## Aim of the exercise
Rewrite the part of the items that opens with the line containing "You are a computer-use" and runs to the end of the items, substituting "menu" for "dropdown" and leaving everything else unchanged, with the pictures left out of your answer.

## Data provided
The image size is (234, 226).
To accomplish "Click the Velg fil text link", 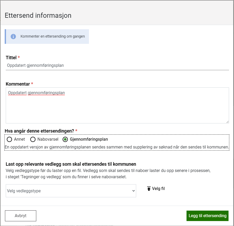I will [x=158, y=189].
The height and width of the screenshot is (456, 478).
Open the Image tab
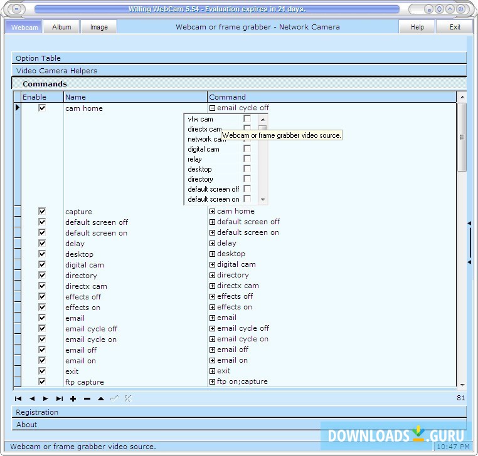click(x=98, y=27)
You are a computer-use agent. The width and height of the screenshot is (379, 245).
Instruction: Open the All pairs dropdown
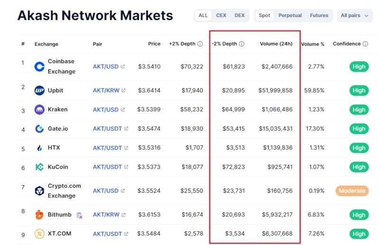354,16
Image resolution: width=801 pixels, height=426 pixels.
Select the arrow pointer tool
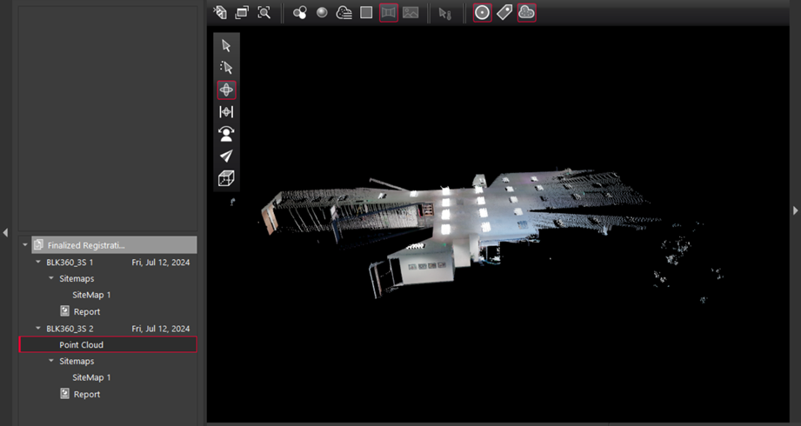[x=226, y=46]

## Response below
You are a computer-use agent. The width and height of the screenshot is (379, 245).
Instruction: Open the All pairs menu
354,16
Image resolution: width=801 pixels, height=426 pixels.
Select the arrow pointer tool
[x=226, y=46]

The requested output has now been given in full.